* [To be done]
1/ Could you copy the Pope Stephen IV page word for word from "Pope Stephen IV (standing" to "24 January 817(817-01-24)"?
2/ Can you condense the paragraph beginning "In some sources" on the Pope Stephen IV page, keeping its main facts?

Pope Stephen IV

In some sources, this pope is called Stephen V and Pope Stephen III is called Stephen IV. See Pope-elect Stephen for detailed explanations.
Pope Saint
Stephen IV

Pope Stephen IV (standing first on the right) crowns the emperor Louis the Pious
Papacy began 22 June 816
Papacy ended 24 January 817
Predecessor Leo III
Successor Paschal I
Personal details
Birth name Stephanus
Born c. 770
Rome, Byzantine empire
Died 24 January 817(817-01-24)

Entries for locating text and elements:
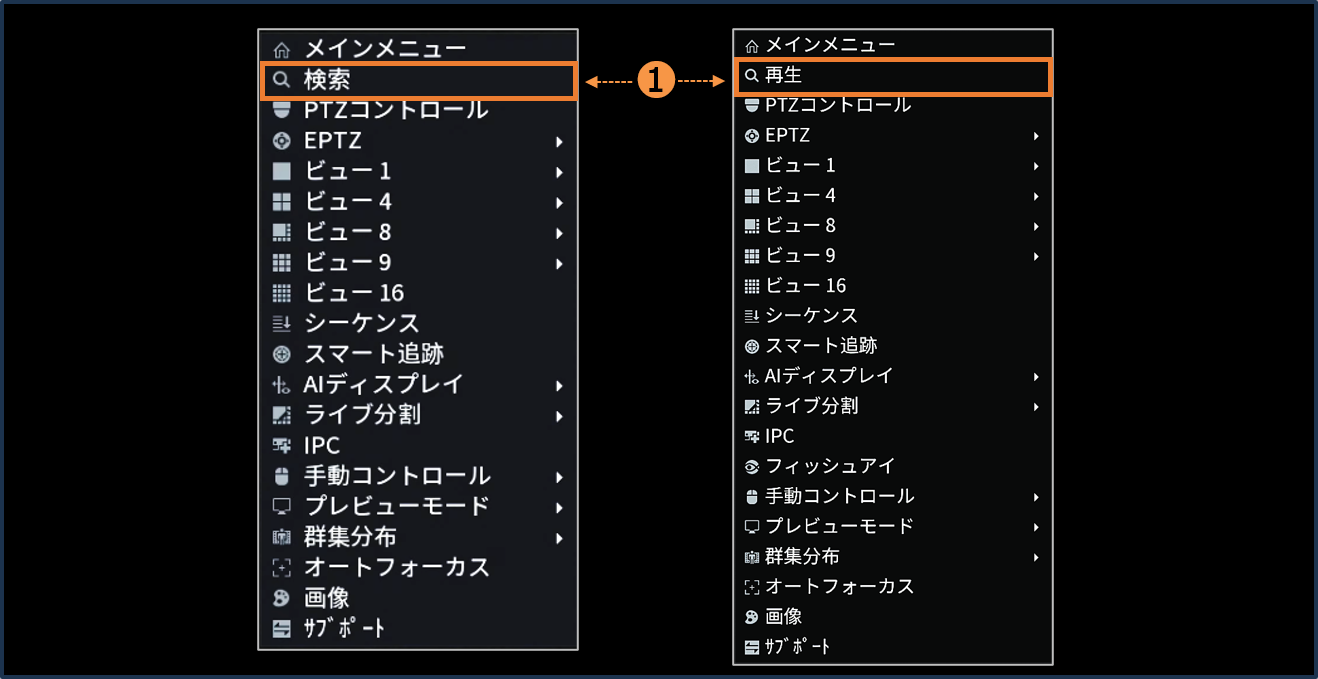Click the 画像 palette icon in left menu

282,598
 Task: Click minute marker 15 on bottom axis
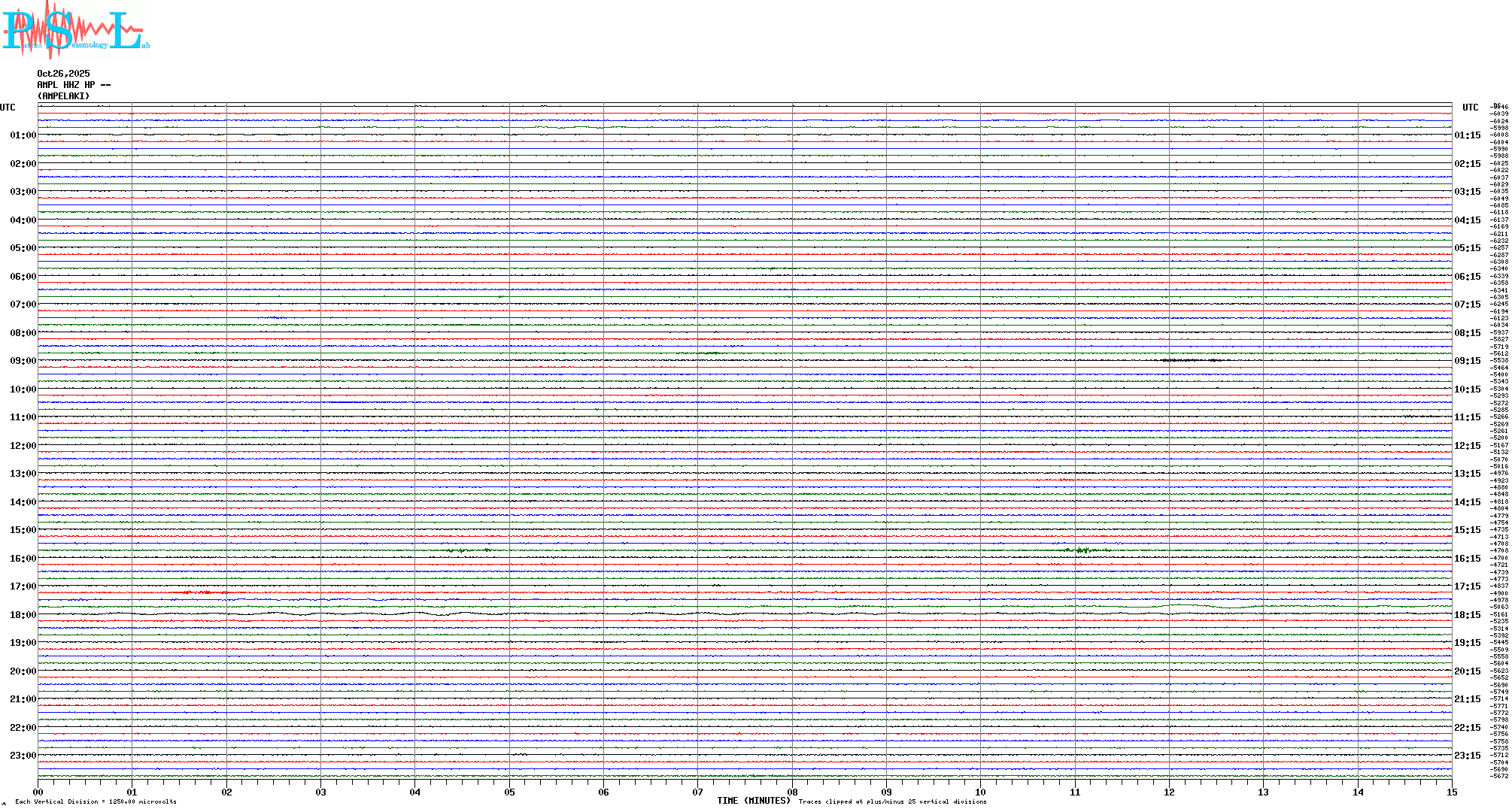[x=1451, y=792]
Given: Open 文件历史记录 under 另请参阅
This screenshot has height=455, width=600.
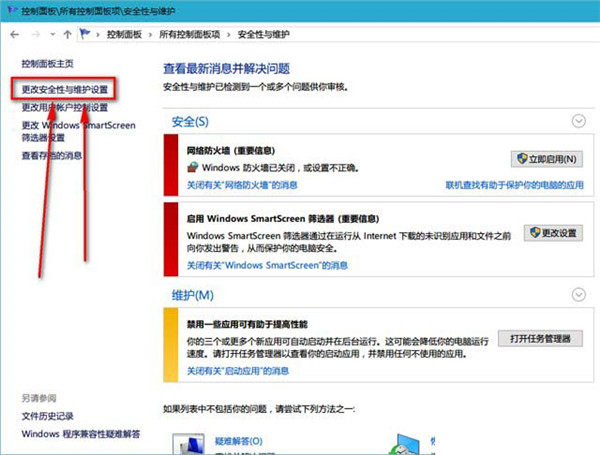Looking at the screenshot, I should (x=48, y=416).
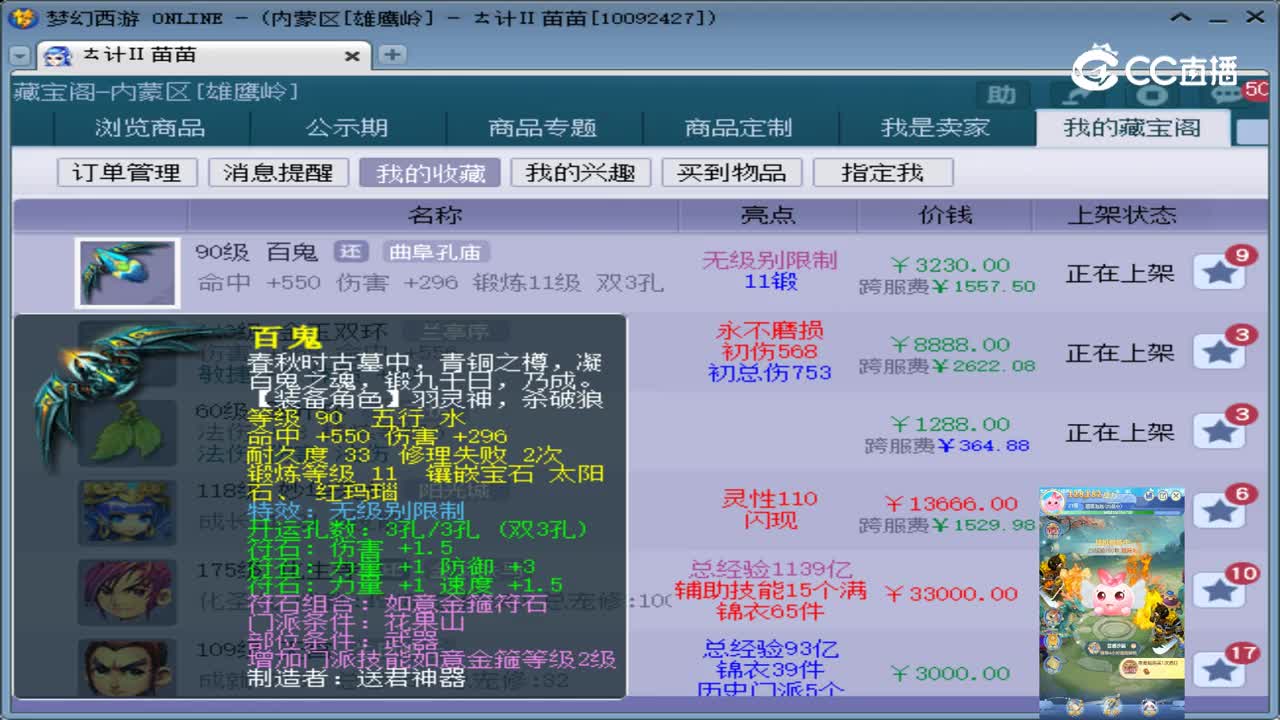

* [Complete answers]
1/
Pope Stephen IV (standing first on the right) crowns the emperor Louis the Pious
Papacy began 22 June 816
Papacy ended 24 January 817
Predecessor Leo III
Successor Paschal I
Personal details
Birth name Stephanus
Born c. 770
Rome, Byzantine empire
Died 24 January 817(817-01-24)

2/ Some sources call this pope Stephen V and Pope Stephen III Stephen IV. Pope-elect Stephen explains this in detail.